“This masterful use of Inquisition records and other sources reveals the roles of Portuguese Jews in colonial Brazil and, more broadly, in networks that spanned the Atlantic from Brazil to Amsterdam, Africa, the Caribbean, New York, and other places.”—Andrew Sluyter, author of Colonialism and Landscape: Postcolonial Theory and Applications
Description
The diaspora of Portuguese Jews and New Christians, known as Gente da Nação (People of the Nation), is considered the largest European diaspora of the early modern period. Portuguese Jews not only founded the first congregations and synagogues in Brazil (Recife and Olinda), but when they left Brazil they played an imperative role in establishing the first Jewish communities in Suriname, throughout the Caribbean, and in North America.

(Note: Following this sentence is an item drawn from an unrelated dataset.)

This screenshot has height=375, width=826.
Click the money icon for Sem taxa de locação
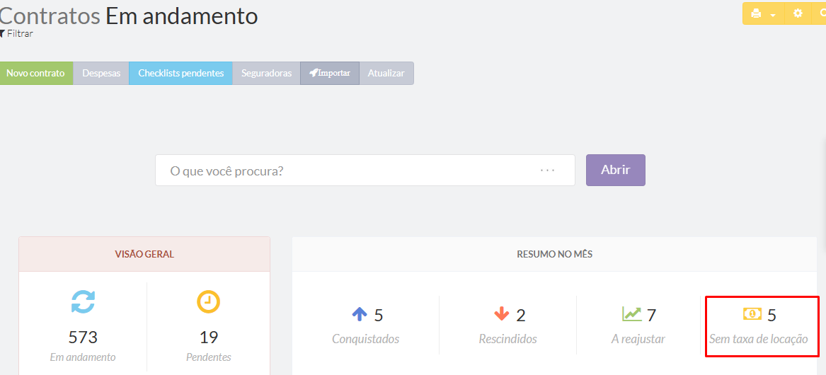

Portuguese Jews and New Christians and their descendants were deeply involved in the colonial enterprise in Brazil. They were among the New World’s first sugarcane-industry experts, skilled laborers, merchants, rabbis, calligraphists, playwrights, poets, writers, pharmacists, medical doctors, real estate brokers, and geographers—a fact that remains largely unknown in most public and academic spheres.
Drawing on nearly twenty thousand digitized dossiers of the Portuguese Inquisition, this volume offers a comprehensive, critical overview informed by both relatively inaccessible secondary sources and a significant body of primary sources.
About the author(s)
Alan P. Marcus is a professor of geography and environmental planning at Towson University. He is the author of Confederate Exodus: Social and Environmental Forces in the Migration of U.S. Southerners to Brazil.